* _Raw data_:
◆ ◆ ◆ ◆ ◆ ◆ ◆

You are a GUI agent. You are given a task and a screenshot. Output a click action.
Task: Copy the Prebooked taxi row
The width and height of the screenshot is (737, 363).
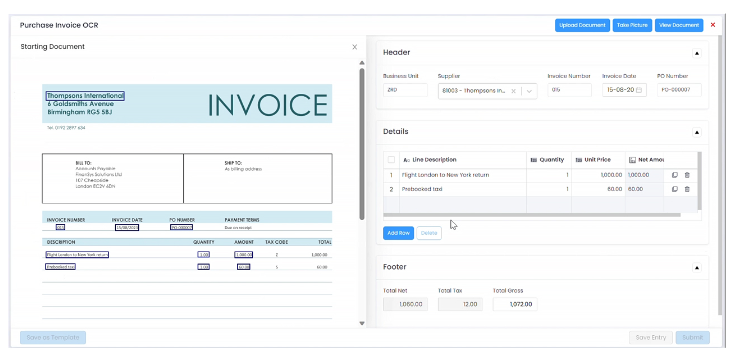click(x=674, y=189)
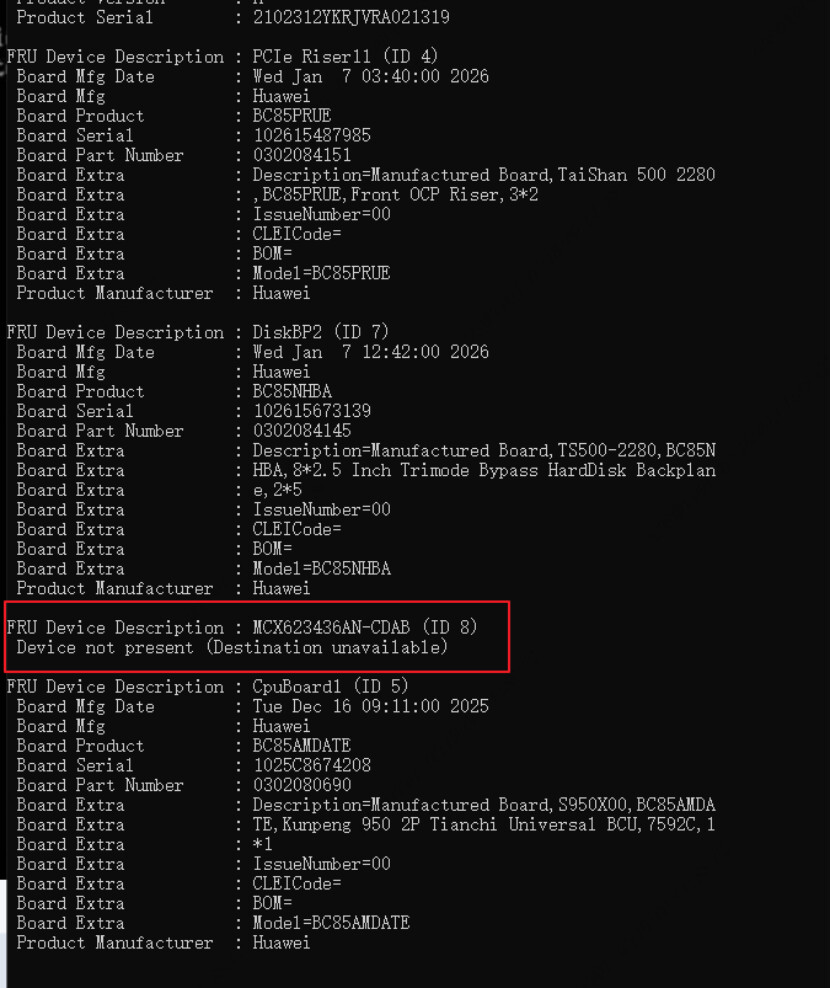831x988 pixels.
Task: Click the BC85PRUE board product value
Action: [x=292, y=116]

◆ ◆ ◆ ◆ ◆ ◆ ◆

* _Your task_: Copy out, without any pictures, the lines of the records above from the one containing "The width and" through the final line, both ends included.

* _Solution to the exercise_:
The width and height of the screenshot is (737, 363).
click(x=674, y=189)
831x988 pixels.
Task: Click the BC85PRUE board product value
Action: [x=292, y=116]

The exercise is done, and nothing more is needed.